- 482 Okunma
- 0 Yorum
- 0 Beğeni
Hidayet Olanlar ve Biz
Hidayet Olanlar ve Biz
Allah’ın selamı, rahmeti ve bereketi üzerinize olsun ;
O’na hamd olsun ki; hidayetiyle bizleri aydınlığa çıkarıp, karanlıklardan kurtardı. Şüphesiz O’nun rahmeti olmasaydı biz kendi kendimize doğru yolu bulamazdık.Son zamanlarda özellikle Avrupa ve Latin Amerika’da Müslüman olanların sayısının gün geçtikçe artıyor olması, bizleri sevince boğarken her bir Müslüman oluş hikâyesinden kendimize bir pay çıkarıp nefsimizi hesaba çekmemiz gerektiğine inanıyorum.
Yahudi bir ailenin çocuğunun, rahibin kızının, budistin oğlunun vs. İslam gerçeğine varması sebebiyle ailelerinin, yakın çevrelerinin her türlü tepkileri, belki aç bırakılmaları, evden kovulmaları, hapsedilmeleri hatta şiddete maruz kalmalarına rağmen dinlerinden dönmemeleri ve başlarına gelenlere sabretmeleri bizlere sahabelerin Mekke dönemlerini hatırlatıyor.
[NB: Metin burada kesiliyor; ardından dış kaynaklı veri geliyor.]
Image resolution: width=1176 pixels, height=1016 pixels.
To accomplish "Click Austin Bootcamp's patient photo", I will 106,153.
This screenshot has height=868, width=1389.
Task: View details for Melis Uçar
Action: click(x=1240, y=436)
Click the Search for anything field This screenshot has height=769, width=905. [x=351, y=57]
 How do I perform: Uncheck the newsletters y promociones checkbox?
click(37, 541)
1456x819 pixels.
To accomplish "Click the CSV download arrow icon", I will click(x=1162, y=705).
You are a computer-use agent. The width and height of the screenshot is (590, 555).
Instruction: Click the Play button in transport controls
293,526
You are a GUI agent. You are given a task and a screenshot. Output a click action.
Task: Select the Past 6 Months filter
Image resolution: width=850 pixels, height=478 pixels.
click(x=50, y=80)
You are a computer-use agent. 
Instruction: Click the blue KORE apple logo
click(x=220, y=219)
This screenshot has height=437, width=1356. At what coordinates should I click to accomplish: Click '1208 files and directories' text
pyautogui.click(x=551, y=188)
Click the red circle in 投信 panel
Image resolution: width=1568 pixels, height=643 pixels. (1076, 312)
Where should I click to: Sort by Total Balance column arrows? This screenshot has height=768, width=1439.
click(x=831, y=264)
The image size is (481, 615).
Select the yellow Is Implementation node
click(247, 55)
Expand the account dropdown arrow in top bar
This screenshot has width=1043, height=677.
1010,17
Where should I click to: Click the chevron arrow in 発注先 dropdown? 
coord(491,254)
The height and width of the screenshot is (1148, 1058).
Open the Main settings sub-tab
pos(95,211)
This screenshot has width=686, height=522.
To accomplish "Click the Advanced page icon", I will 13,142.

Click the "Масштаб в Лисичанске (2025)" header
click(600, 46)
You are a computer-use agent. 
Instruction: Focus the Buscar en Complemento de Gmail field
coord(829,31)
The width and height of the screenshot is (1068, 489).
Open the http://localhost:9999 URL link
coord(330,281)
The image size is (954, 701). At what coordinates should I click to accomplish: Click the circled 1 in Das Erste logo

Öyle ya, şerefli dinleri uğruna, müthiş bir teslimiyetle hicret eden ve en hayırlılarımız olan bir ümmetin tabiini değil miyiz?
Onlar, yani sonradan tevhidin hakikatiyle aydınlananlar ve örneğini verdiğimiz sahabeler arasında çok az dahi olsa benzerlik bulunurken; İslam’a doğuştan sahip olanların (olduğuna inananların) sanki Allah’tan bir garanti almışçasına rahatlık ve rehavette bulunmaları ne kadar da acıdır. Hâlbuki Allah (cc) insanları Hıristiyan, ya da Yahudi olarak yaratmamıştır, aksine hadiste her kulun İslam fıtratı üzere doğduğunu fakat sonradan aileleri ve çevreleri tarafından Hıristiyan ya da Yahudileştirildiği bildirilmektedir.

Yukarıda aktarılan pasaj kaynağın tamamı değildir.